■ **Task to carry out**: Every line in the entries where "Image" is found should be copied.

■ **Given information**:

......

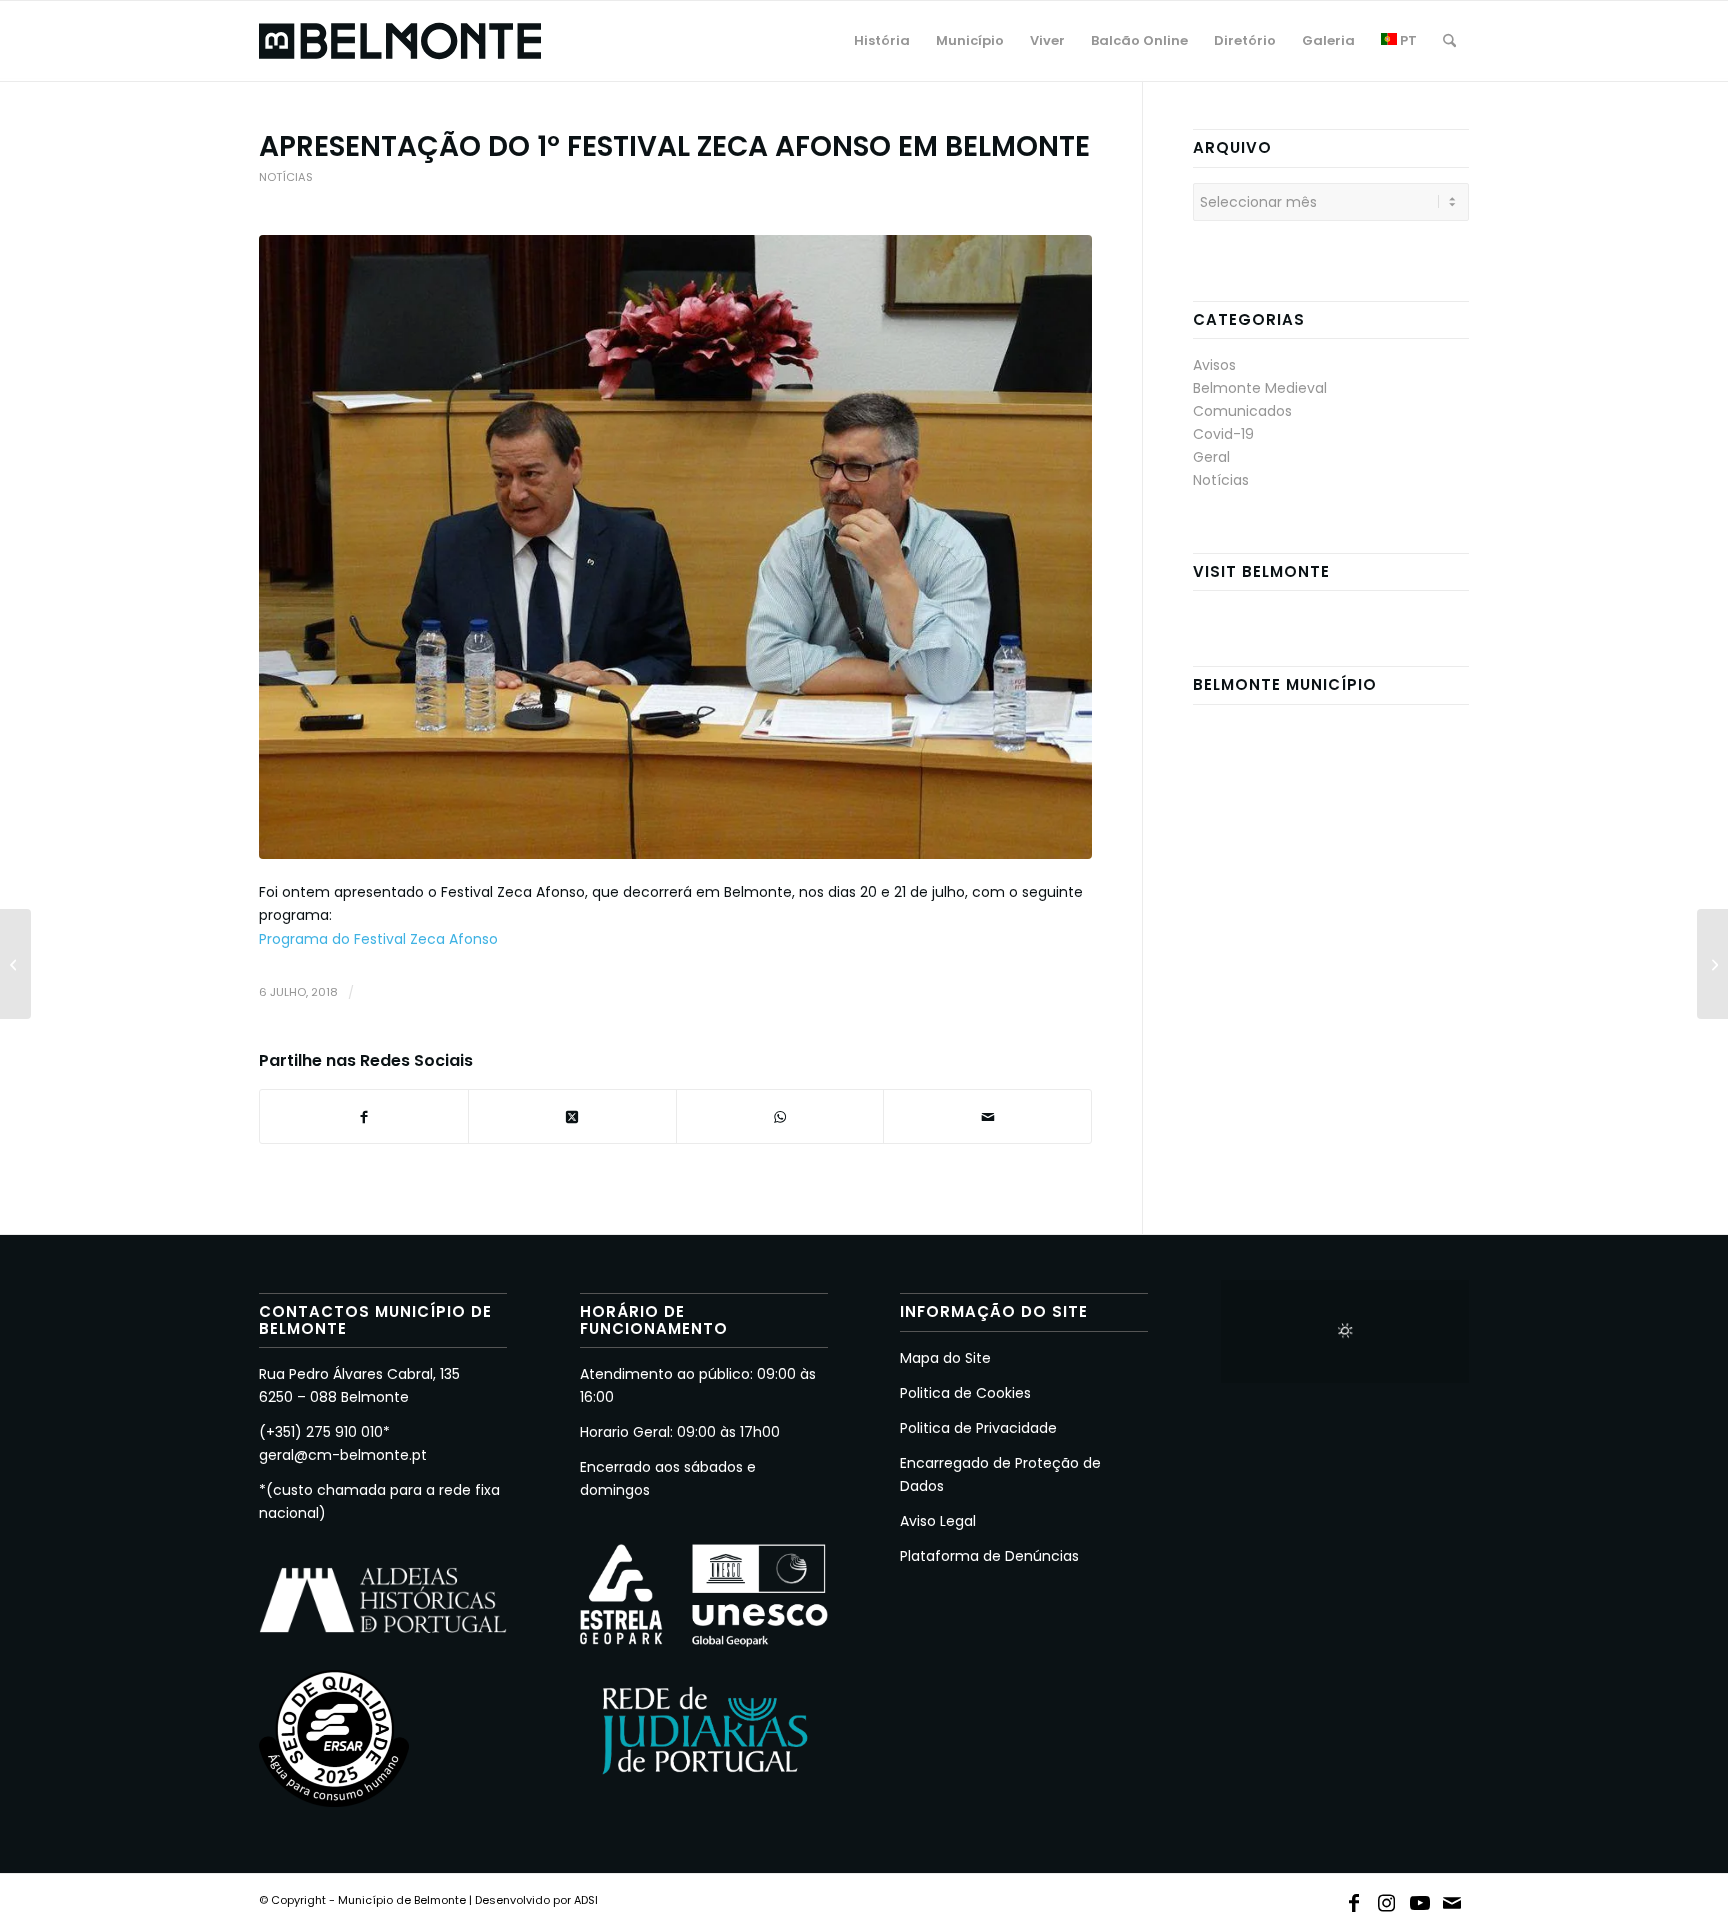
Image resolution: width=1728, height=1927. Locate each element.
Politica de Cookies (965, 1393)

......

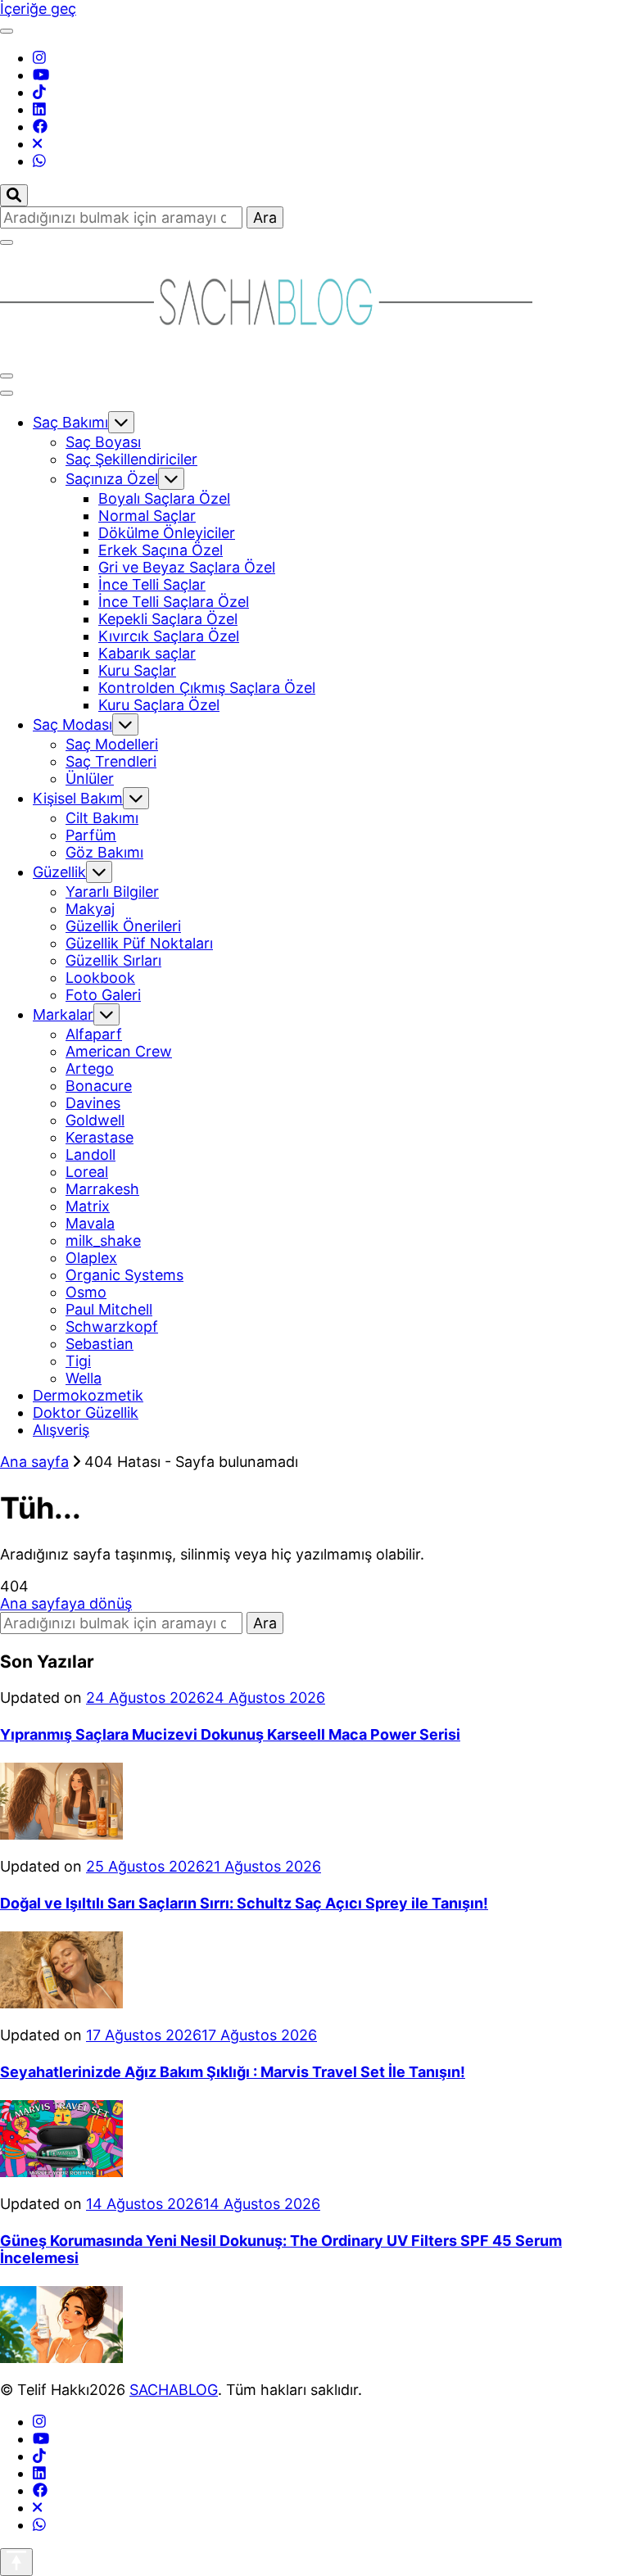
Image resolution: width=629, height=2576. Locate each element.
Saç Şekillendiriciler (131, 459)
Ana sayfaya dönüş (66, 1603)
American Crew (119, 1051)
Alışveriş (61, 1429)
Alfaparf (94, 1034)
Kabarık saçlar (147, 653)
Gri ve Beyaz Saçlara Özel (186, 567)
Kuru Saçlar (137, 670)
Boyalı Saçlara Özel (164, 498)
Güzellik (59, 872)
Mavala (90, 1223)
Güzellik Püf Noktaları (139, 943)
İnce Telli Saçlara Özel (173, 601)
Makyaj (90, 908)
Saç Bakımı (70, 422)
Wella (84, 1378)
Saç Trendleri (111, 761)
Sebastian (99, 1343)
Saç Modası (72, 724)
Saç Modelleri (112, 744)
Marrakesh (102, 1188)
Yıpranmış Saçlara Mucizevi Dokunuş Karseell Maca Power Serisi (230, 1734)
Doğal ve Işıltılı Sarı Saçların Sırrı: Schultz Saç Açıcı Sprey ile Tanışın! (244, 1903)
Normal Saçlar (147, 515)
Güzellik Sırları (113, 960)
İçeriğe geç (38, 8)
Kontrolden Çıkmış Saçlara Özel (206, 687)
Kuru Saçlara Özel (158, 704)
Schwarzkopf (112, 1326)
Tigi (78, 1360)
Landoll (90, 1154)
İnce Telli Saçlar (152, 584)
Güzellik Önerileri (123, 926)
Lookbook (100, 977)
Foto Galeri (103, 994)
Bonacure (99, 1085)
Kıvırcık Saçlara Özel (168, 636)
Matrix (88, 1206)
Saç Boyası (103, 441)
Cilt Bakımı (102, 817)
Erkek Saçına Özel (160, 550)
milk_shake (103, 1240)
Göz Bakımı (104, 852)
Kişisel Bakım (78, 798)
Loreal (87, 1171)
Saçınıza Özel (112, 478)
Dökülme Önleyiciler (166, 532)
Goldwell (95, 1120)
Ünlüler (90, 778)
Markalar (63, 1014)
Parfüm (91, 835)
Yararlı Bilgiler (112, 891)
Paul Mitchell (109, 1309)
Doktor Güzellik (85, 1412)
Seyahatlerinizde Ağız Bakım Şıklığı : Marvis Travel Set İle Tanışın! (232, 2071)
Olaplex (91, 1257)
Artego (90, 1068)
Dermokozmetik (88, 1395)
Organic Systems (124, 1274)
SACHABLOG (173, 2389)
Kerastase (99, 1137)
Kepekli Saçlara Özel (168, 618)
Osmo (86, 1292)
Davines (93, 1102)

......

■ **Output of the exercise**:
Image resolution: width=1728, height=1927. Locate each element.
Image resolution: width=629, height=2576. Locate each element.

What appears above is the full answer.